Outro momento que os associados aguardam com ansiedade pelo retorno são os passeios ou viagens em que se realiza na prática a razão de ser do clube: fotografar. Além de excursões de um dia, com saída pela manhã e retorno à noite para cidades dentro do Estado, há viagens mais demoradas, como três já realizadas para o Uruguai. São saídas de campo que servem como verdadeiras oficinas, onde a observação do trabalho do colega é permitida e estimulada.

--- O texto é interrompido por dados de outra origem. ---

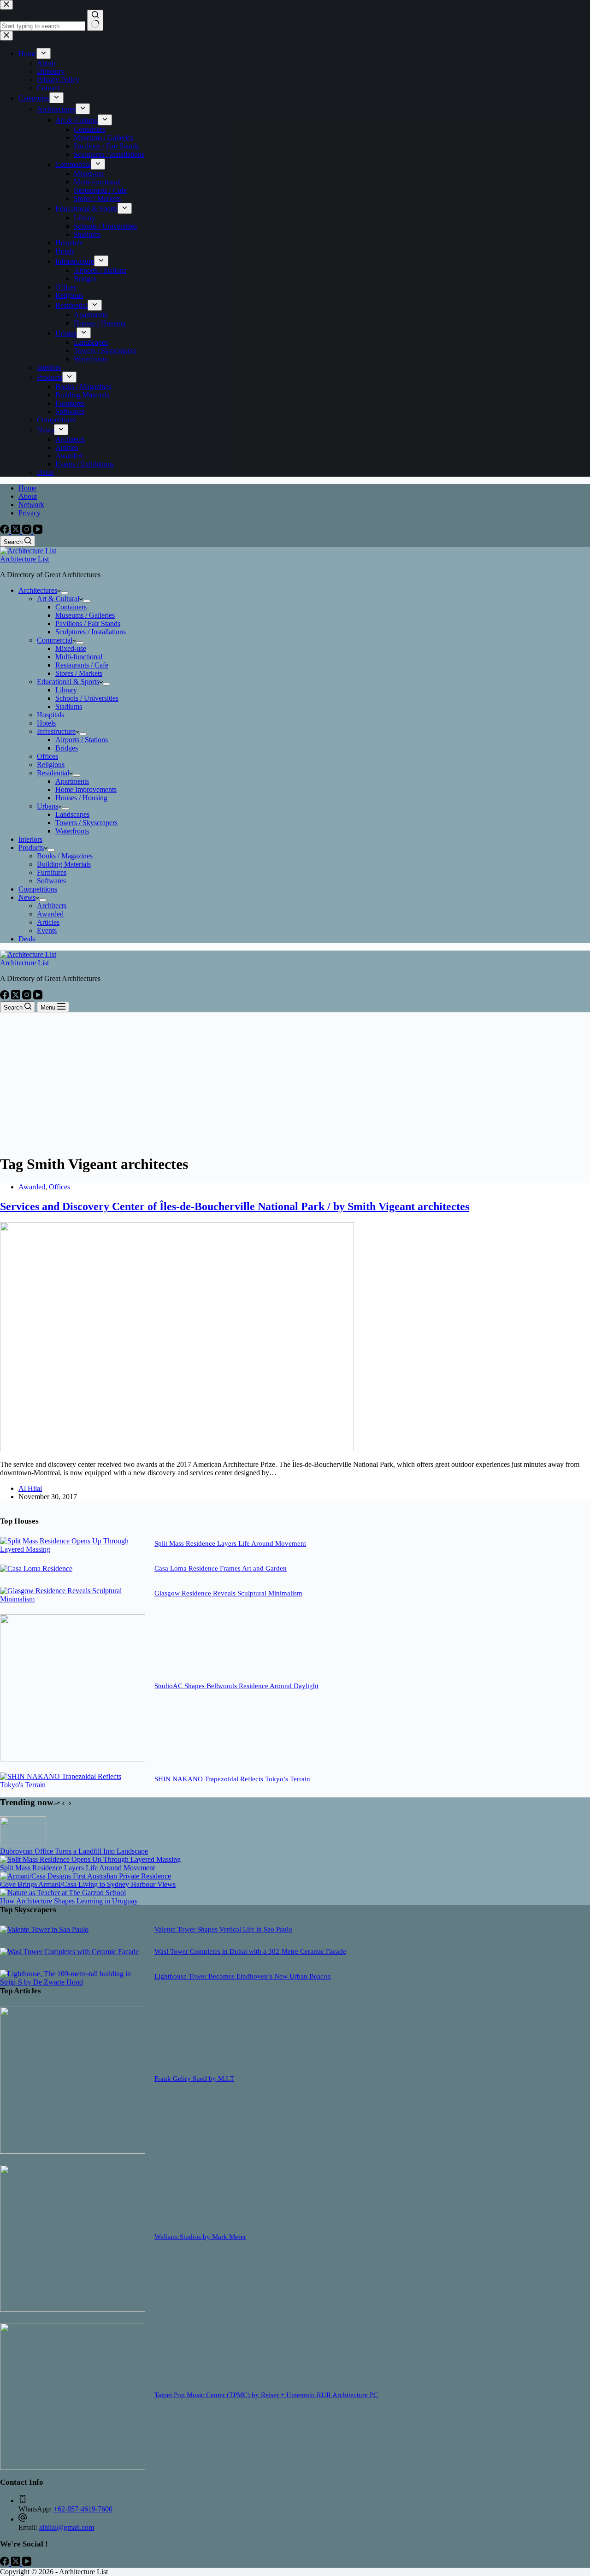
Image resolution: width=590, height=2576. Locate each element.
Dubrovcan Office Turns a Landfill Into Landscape (74, 1851)
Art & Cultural (58, 599)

Mais do que o aprendizado, contudo, as saídas de campo reforçam os laços de amizade que, para quem viu toda a história do CFCX acontecer, é o que há de mais precioso.
– Mais do que por fotógrafos, o clube sempre foi feito por amigos – resume Aldo Toniazzo.

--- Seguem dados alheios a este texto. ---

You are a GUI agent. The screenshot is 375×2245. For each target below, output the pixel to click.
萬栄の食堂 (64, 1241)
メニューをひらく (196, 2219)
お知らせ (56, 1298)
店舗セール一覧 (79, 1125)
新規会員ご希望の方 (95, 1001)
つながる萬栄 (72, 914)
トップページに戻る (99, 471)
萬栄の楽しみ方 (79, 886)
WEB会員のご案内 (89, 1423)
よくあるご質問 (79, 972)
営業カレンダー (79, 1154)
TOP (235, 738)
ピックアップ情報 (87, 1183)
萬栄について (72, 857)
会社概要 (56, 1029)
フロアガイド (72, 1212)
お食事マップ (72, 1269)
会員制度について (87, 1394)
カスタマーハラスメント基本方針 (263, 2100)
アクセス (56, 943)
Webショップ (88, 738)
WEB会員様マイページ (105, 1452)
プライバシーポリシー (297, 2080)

Paixão que se dá entre a contemplação e a ação
Foi numa viagem realizadas pelo Clube que a advogada Marilise Cesa descobriu o amor pela fotografia, que desde então corre junto com o fascínio por ser parte do CFCX. Era uma excursão para a Patagônia liderada pela professora Liliane Giordano, que reunia 18 fotógrafos, entre homens e mulheres, e duas esposas que não fotografavam. Marilise era uma delas. Para se integrar melhor à turma e evitar o tédio, recebeu do marido, Afonso Cesa Neto, uma câmera que ele havia deixado de usar. Não foi o ato de fotografar em si, mas principalmente a relação de companheirismo entre os fotógrafos e a sua capacidade de perceber as belezas escondidas ao olhar comum, que uniu para sempre Marilise, a câmera e o clube.
– Tudo para mim era novidade, mas me encantei com aquele tempo de contemplação das coisas, a atenção aos detalhes. Entrei num mundo completamente diferente do que eu conhecia até então. Se eu estivesse sozinha naquela viagem, mesmo para um lugar tão lindo, não teria enxergado metade do que enxerguei pelo olhar deles. Aquilo me invadiu de tal forma, que na volta já fiz meu primeiro curso, entrei para o clube com meu marido e nunca mais parei de fotografar – conta.

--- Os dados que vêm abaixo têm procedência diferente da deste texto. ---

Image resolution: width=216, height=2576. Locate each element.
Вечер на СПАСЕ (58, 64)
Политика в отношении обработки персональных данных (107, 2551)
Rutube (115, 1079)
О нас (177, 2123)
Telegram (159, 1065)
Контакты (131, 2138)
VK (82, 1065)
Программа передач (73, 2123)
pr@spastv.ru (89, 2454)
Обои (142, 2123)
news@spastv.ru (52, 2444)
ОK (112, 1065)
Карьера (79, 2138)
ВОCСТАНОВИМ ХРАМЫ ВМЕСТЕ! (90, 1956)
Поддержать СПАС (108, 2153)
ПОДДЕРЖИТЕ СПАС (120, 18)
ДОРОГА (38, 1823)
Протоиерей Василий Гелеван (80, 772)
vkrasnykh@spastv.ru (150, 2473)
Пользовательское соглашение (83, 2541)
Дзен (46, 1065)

Entre as principais memórias ligadas ao clube, Marilise destaca aquelas em que a instituição consegue dar um retorno às comunidades, oferecendo a elas a oportunidade de se enxergarem através dos registros fotográficos.
– Já fomos duas vezes fotografar as Cavalhadas de Cazuza Ferreira, e em ambas as ocasiões nós depois imprimimos as fotos para presentear a comunidade. Outra ocasião foi o Desfile Cênico da Festa da Uva de 2016, que fomos convidados para desfilar e achamos que seria bacana, ao mesmo tempo, fotografar os espectadores. As fotos foram disponibilizadas para as pessoas se encontrarem nelas depois – recorda.
A advogada, hoje aposentada e com mais tempo para se dedicar à fotografia, ressalta ainda que o clube ajuda os fotógrafos a crescerem, principalmente na medida em que faz crescer a confiança conforme o trabalho é exposto para avaliação pelos colegas:
– A fotografia é uma arte curiosa, porque mesmo nas saídas em grupo, na hora de clicar é tu contigo mesmo, regulando o foco, ajustando a luz, escolhendo o momento do clique. Mas a foto só irá existir no momento em que ela for vista, e é isso que faz a gente crescer neste ofício. Quanto mais nos aprimoramos, mais queremos mostrar nossas fotos e mais essa paixão cresce dentro de nós.